After more than 14 years in the spotlight, award-winning musician Brooke Fraser has ticked a lot off her bucket list.
Platinum-selling albums and number-one singles? Check. Moving from her hometown of Wellington, New Zealand and touring internationally? Check. Supporting some of the biggest names in music (à la David Bowie and John Mayer)? Check. Becoming one of the most acclaimed Christian songwriters in the world? Check.
So what’s next for this gifted muso? Family has always been important in her life (her father was All Blacks rugby player Bernie Fraser), and in the past few months she and her husband Scott Ligertwood have welcomed their second child into the world. Naming her Rooney Ives, she completes what Brooke calls her ‘girl gang’ and joins older sister, Dylan Wilde.
In addition, the Kiwi was recently granted her US green card, allowing the family to make a permanent home in Los Angeles. Between this, her music career, their burgeoning family and her role on the leadership team at Hillsong Church LA, Brooke is one busy woman. And this is why she feels it’s more important than ever to stay grounded in what matters the most: her faith.
“All the decisions that I make are rooted in God, also what really helps me is that I am plugged into a local church, which is community,” she shared with Billboard magazine.
While Brooke was born in 1983, she considers her real birthday to have taken place in 1999—the year she became a Christian. Struggling as a teenager, she doubted her self-worth and felt the world would be “better off without [her]”. Yet she found purpose when she sat alone in her bedroom with a Bible and, as she says, “met Jesus”.
“I realised [Jesus] was acutely familiar with everything about me and inside of me and that, rather than responding to this with repulsion….his response to me was love and an invitation to love him back,” she wrote in an article for Soul Purpose magazine.
Today, this sense of purpose shapes every facet of her life. On a larger scale, she is an artist associate (ambassador) for World Vision and named her second album Albertine after a child she met while travelling across Rwanda. She has also fundraised for Charity: Water and joined NZ band The Flight of The Conchords in recording a Red Nose Day single in 2012.
At home, this purpose also permeates her day-to-day activities. Raising a family in the US weighs heavy on her shoulders, in light of the nation’s political upheaval, and she is committed to not only being a positive influence personally, but teaching her daughters to do the same.
“As I watched the Vice News piece on Charlottesville and fed my baby and cried, I asked God how we raise these American daughters of ours in a social climate like this,” she shared on Instagram. “By the grace of God we can protect and condemn acts and ideologies of hate whilst loving and praying for the broken people who perpetrate and perpetuate them.”
It is not always easy to navigate life and all its complexities, yet Brooke shows that by giving every facet of it to God we can truly make a difference.

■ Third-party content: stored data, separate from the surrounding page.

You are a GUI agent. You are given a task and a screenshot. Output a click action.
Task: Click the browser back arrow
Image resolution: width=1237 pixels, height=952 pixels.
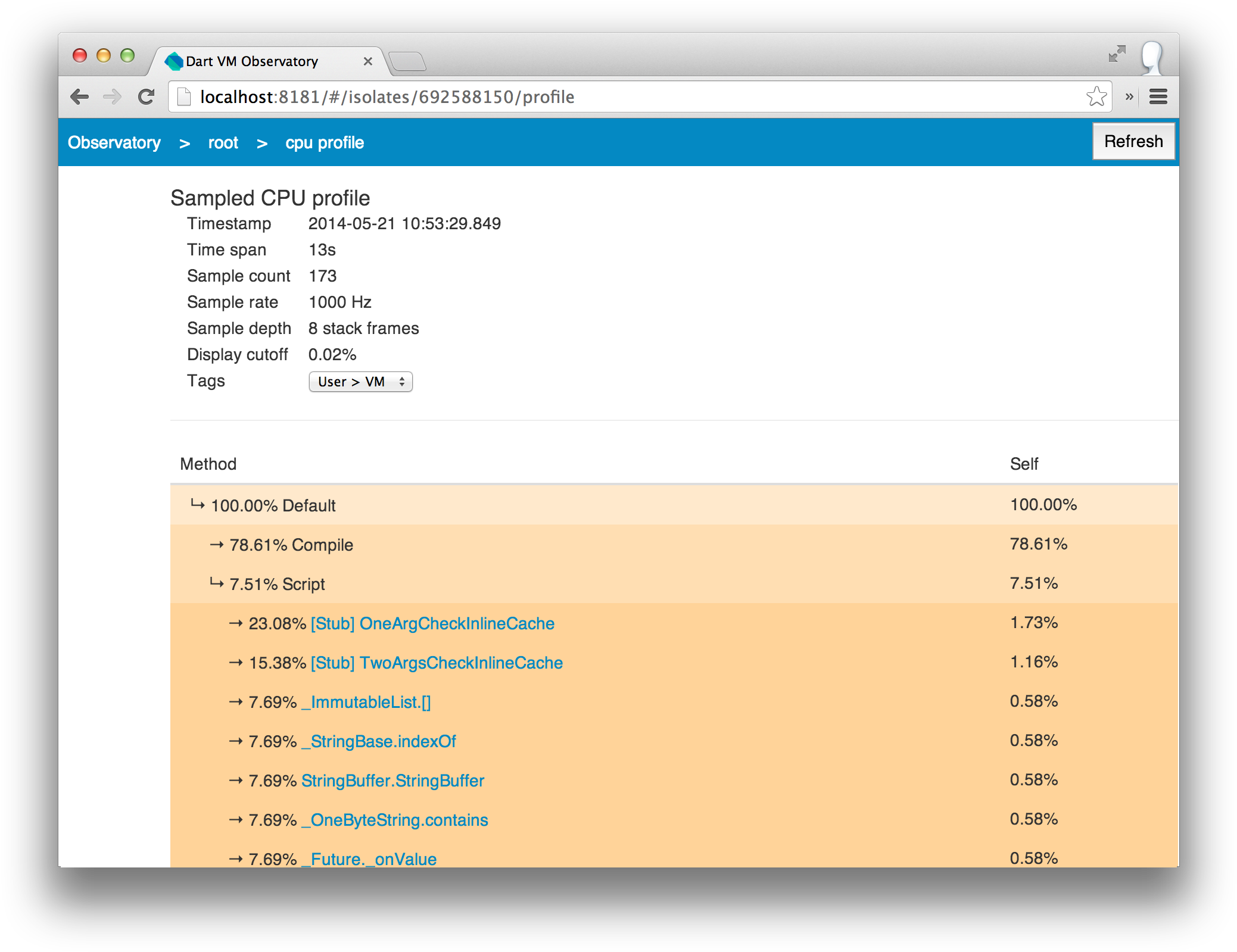click(79, 96)
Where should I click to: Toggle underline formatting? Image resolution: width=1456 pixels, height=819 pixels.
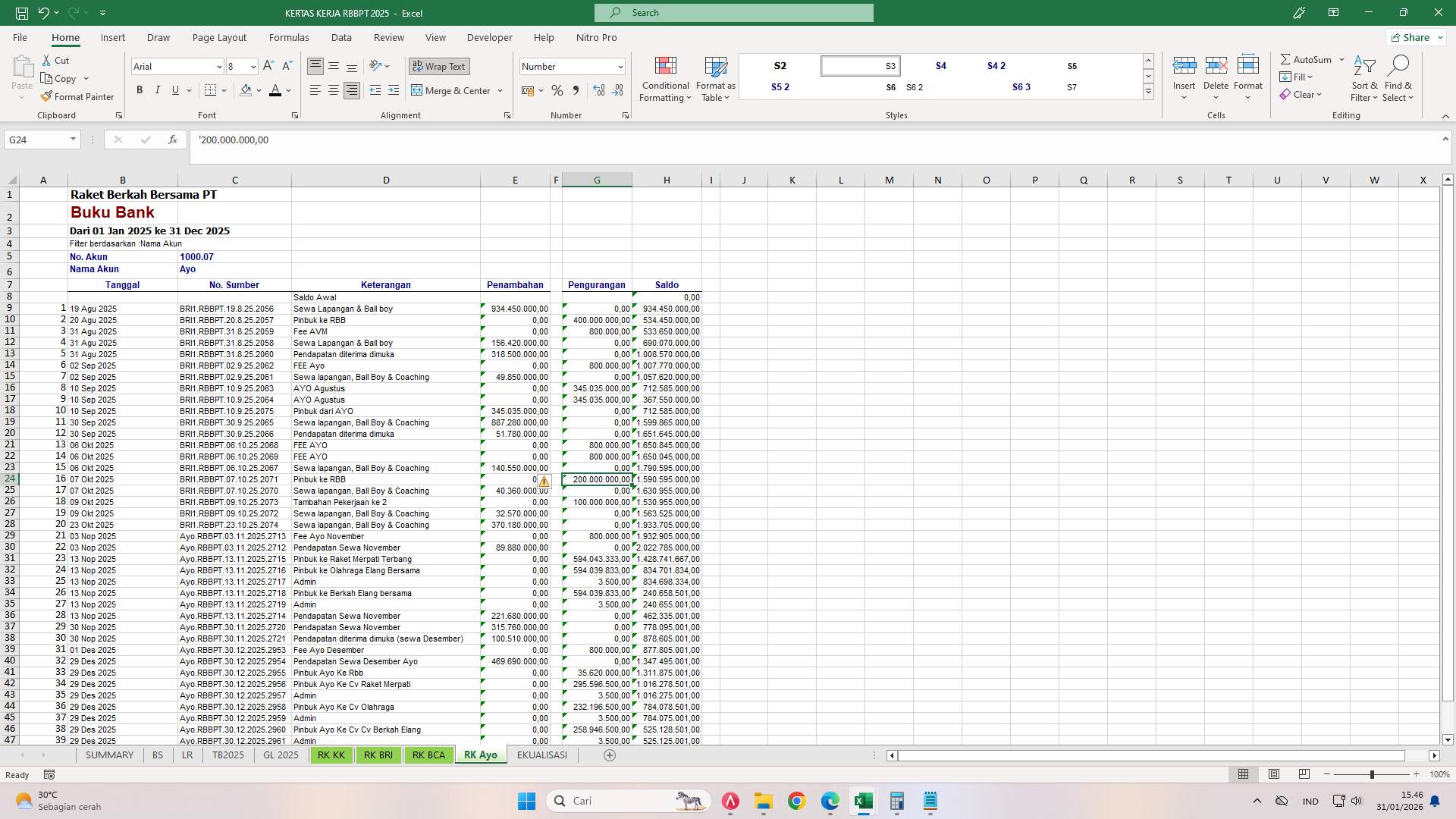[174, 89]
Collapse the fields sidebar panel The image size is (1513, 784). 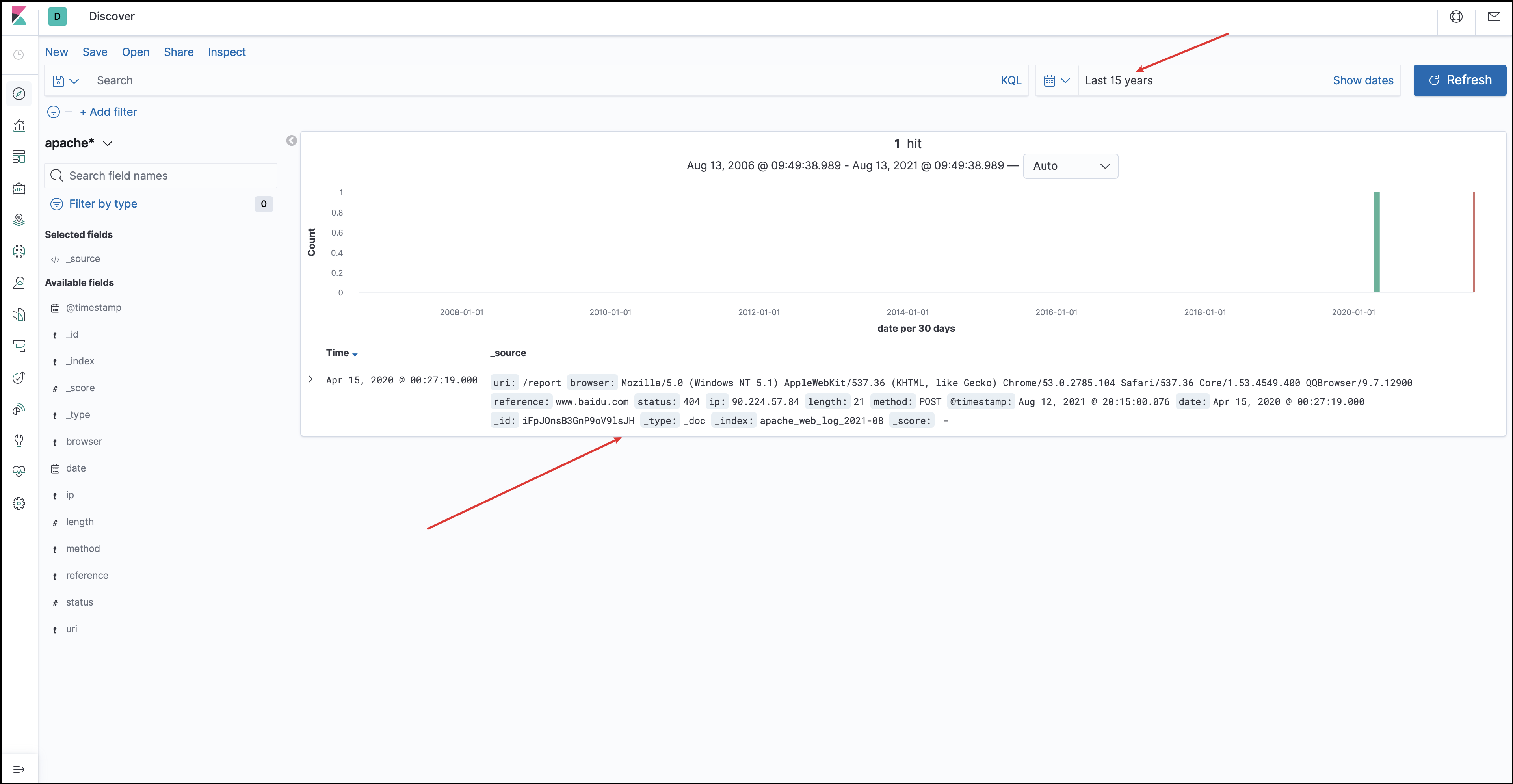(x=291, y=140)
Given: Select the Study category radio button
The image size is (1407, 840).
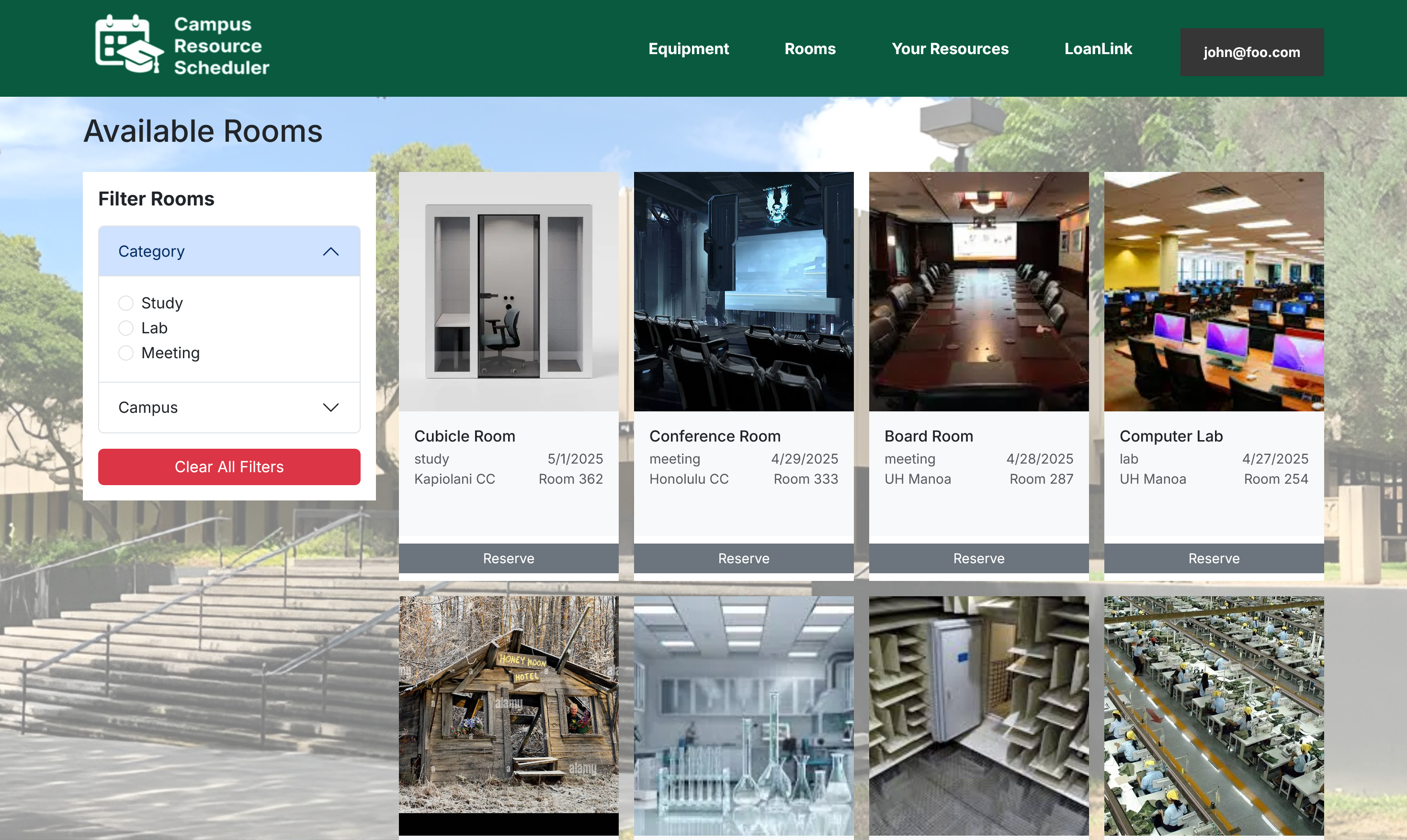Looking at the screenshot, I should [125, 304].
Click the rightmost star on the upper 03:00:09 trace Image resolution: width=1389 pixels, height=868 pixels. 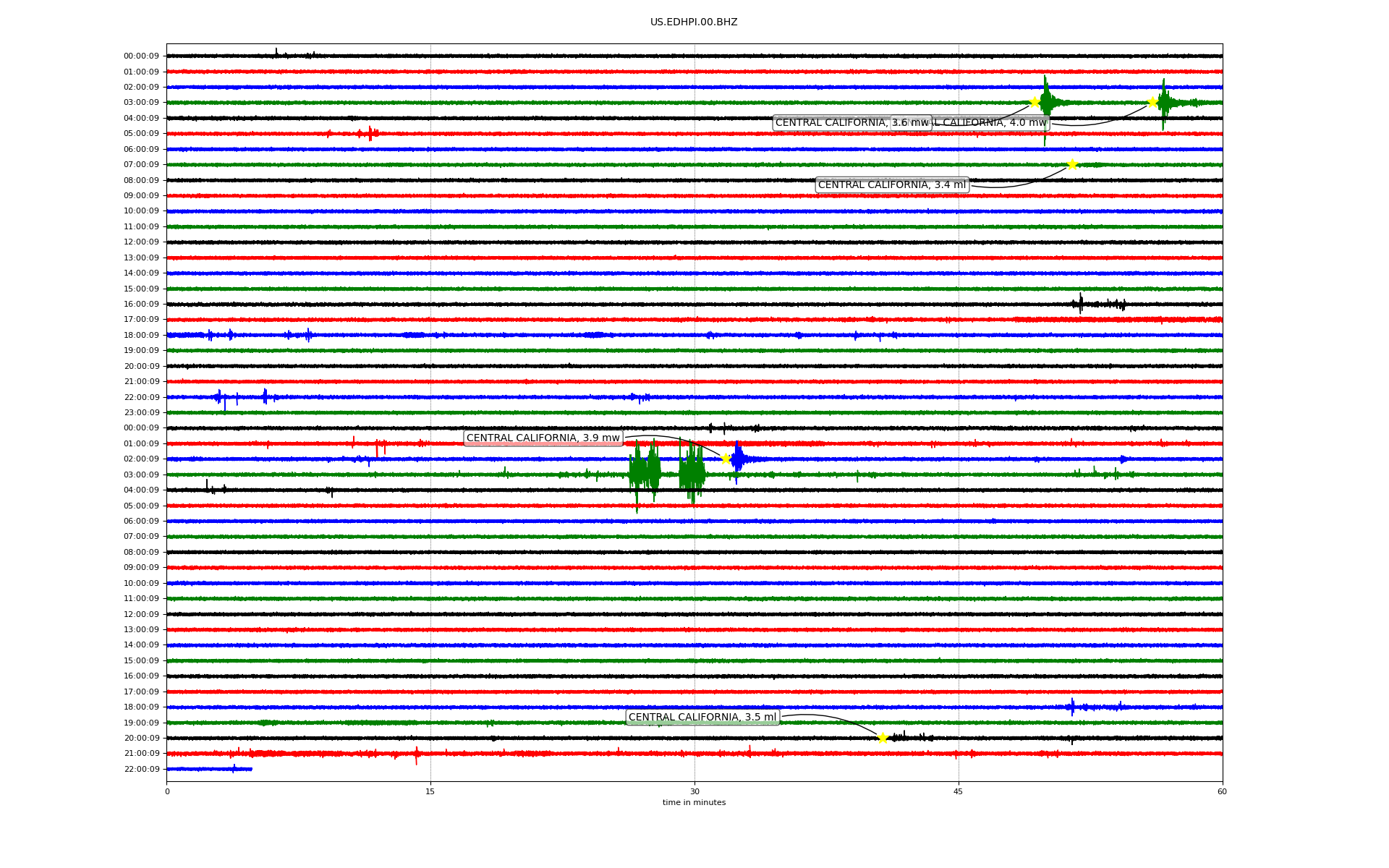tap(1152, 102)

That being said, it makes sense that she names The Salvation Army’s founder William Booth as one of her heroes.
Recalling a story where William told his son he had vowed that “God should have all there was of William Booth”, she is adamant that she will live life the same way.
“I too, have invited God to have all there is to have of Brooke Fraser,” she wrote in Christian youth magazine Soul Purpose. “And I’m not taking it back.”